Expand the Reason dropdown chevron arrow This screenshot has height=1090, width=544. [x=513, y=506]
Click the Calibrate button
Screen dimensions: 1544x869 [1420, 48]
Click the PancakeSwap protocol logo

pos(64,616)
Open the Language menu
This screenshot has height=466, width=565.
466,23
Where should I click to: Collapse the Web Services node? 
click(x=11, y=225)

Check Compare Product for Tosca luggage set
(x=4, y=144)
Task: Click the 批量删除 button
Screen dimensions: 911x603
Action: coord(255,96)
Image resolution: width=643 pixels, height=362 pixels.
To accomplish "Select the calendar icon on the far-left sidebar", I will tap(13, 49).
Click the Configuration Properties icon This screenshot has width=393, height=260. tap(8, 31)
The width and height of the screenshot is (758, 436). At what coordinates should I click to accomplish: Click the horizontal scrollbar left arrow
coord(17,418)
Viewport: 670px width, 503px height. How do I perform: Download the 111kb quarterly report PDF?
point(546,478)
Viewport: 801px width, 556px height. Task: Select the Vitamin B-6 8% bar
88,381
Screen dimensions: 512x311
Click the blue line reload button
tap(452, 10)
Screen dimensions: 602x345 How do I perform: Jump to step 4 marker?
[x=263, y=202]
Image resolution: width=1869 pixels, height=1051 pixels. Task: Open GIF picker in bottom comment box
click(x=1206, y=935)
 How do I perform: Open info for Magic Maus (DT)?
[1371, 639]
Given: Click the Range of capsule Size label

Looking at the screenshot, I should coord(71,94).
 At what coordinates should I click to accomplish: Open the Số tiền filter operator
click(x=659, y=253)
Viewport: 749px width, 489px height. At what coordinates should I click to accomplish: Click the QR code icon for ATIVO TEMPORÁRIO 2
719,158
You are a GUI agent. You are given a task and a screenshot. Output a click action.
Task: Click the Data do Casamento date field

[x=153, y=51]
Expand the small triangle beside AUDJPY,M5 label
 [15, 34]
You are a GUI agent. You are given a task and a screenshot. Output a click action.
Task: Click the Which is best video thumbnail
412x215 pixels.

+ + + +

» **The request**: Return the listing word for word, from its first line through the line containing "click(x=11, y=225)", including that line.

» **Worked solution**:
Expand the Reason dropdown chevron arrow This screenshot has height=1090, width=544. [x=513, y=506]
Click the Calibrate button
Screen dimensions: 1544x869 [1420, 48]
Click the PancakeSwap protocol logo

pos(64,616)
Open the Language menu
This screenshot has height=466, width=565.
466,23
Where should I click to: Collapse the Web Services node? 
click(x=11, y=225)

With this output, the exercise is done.